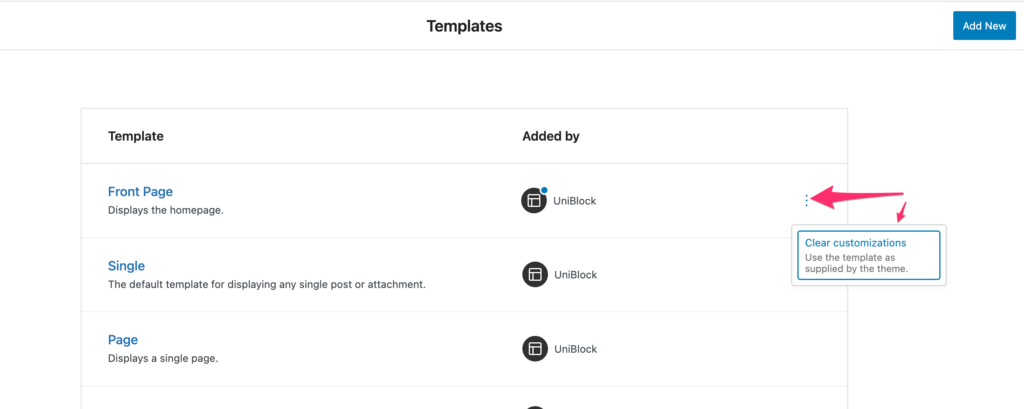Click UniBlock label in the Page row
This screenshot has height=409, width=1024.
point(575,349)
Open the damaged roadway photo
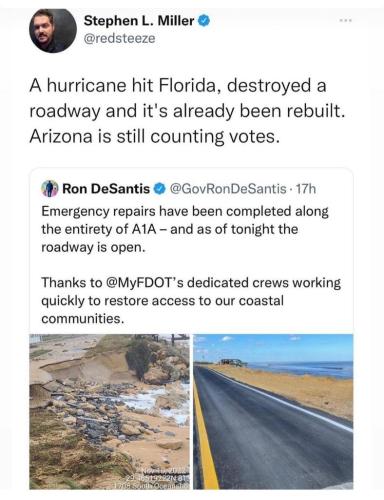This screenshot has height=500, width=384. pyautogui.click(x=109, y=411)
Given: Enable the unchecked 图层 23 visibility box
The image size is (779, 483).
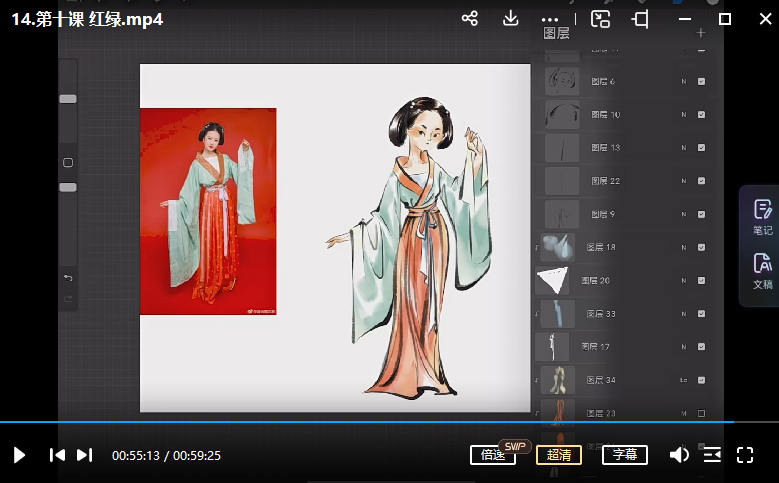Looking at the screenshot, I should tap(701, 412).
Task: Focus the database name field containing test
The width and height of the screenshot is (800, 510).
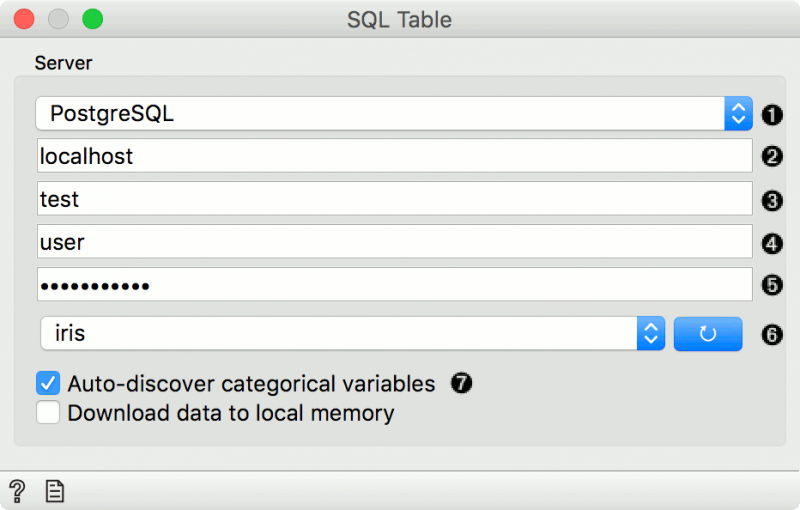Action: tap(394, 199)
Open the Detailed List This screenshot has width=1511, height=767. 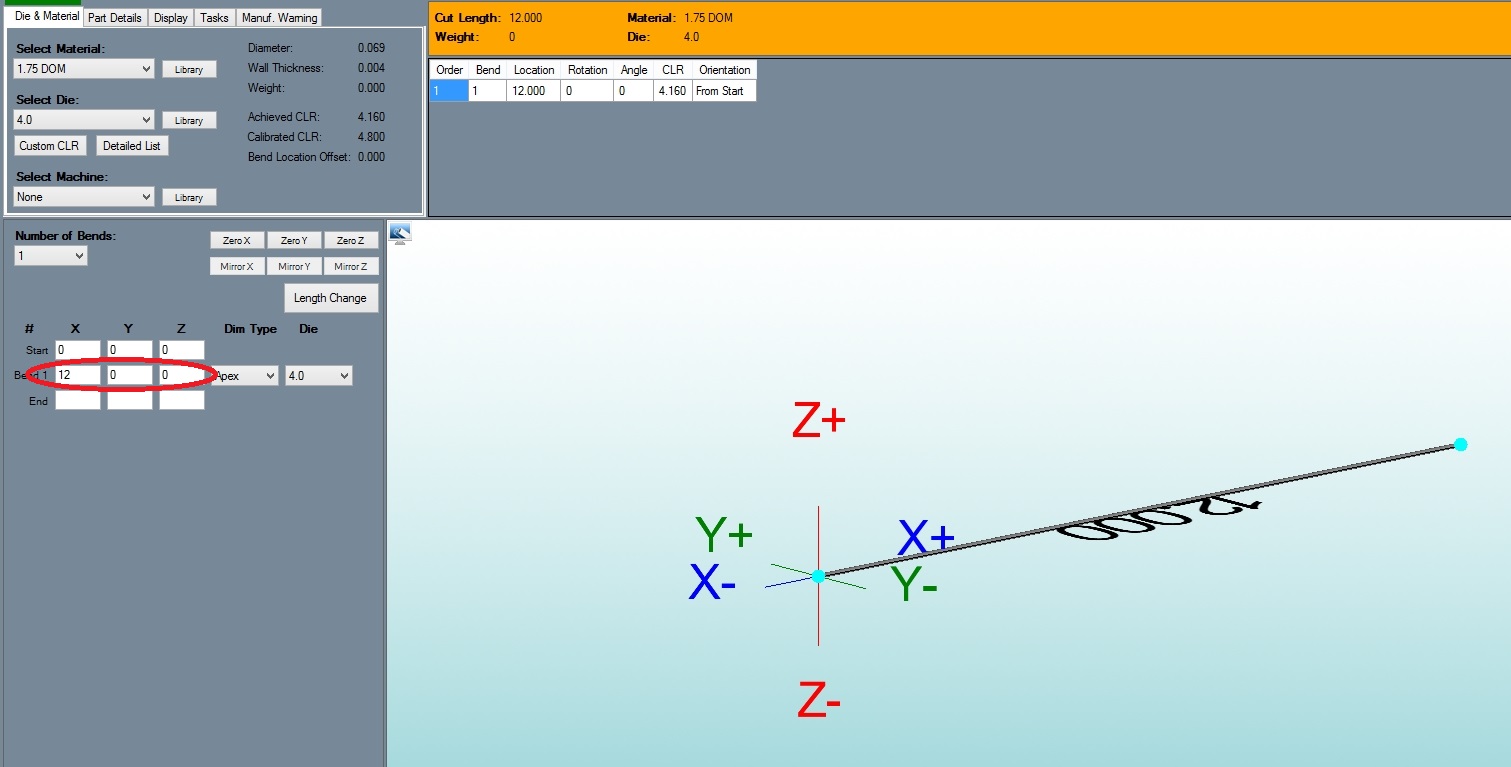point(131,146)
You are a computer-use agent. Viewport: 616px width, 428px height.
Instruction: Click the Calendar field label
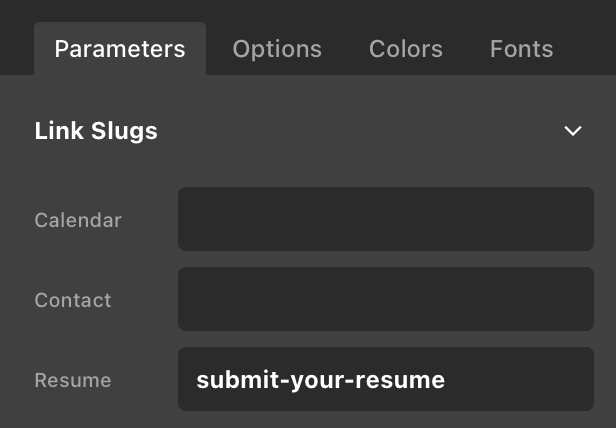click(x=78, y=220)
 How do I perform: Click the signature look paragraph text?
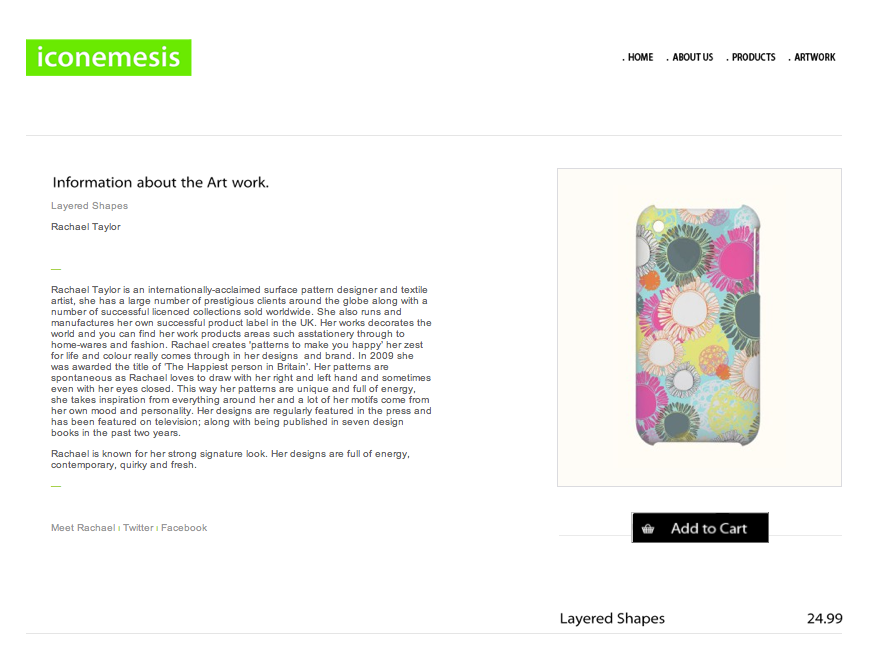tap(230, 459)
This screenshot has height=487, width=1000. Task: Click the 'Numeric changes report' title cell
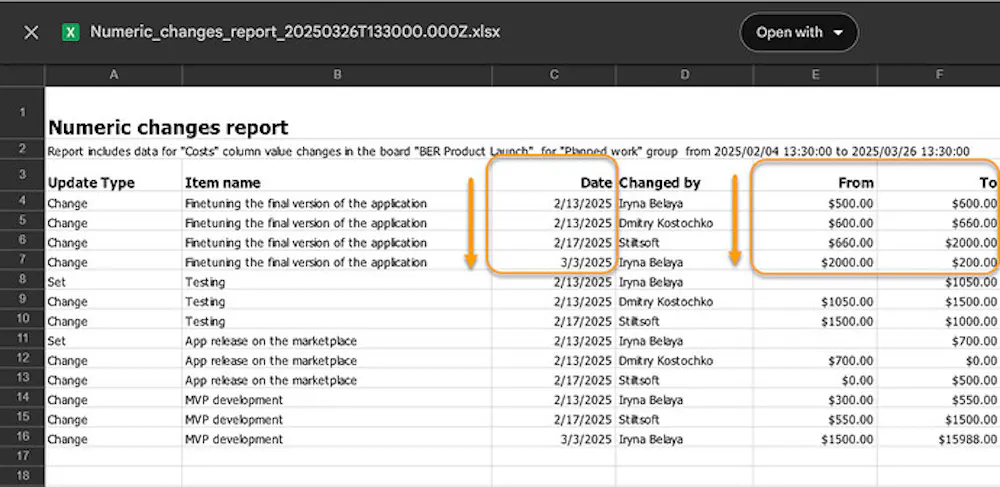[x=168, y=128]
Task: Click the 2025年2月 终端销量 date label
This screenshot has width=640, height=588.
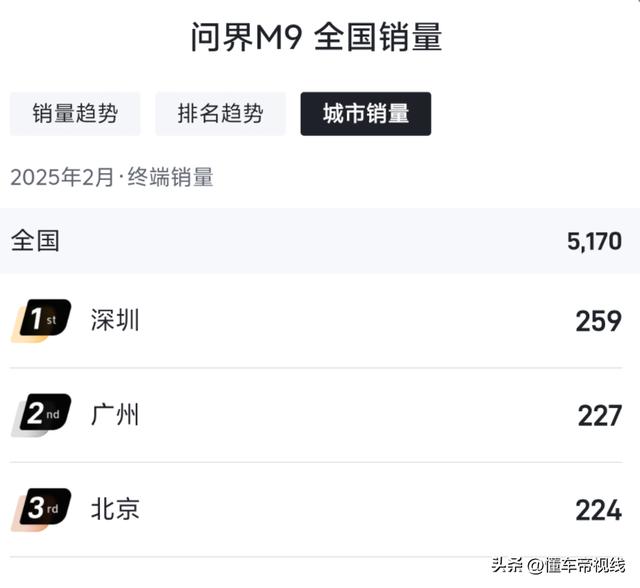Action: click(112, 178)
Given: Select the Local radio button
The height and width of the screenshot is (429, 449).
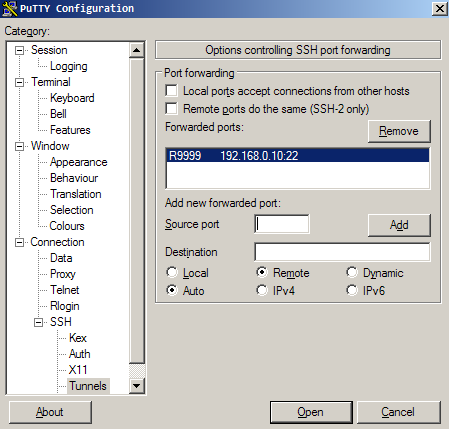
* * *
Required action:
Look for the word "Given" in the data, then return every line that contains it.

Finished task:
Given: Enable the unchecked 图层 23 visibility box
Given: Select the Local radio button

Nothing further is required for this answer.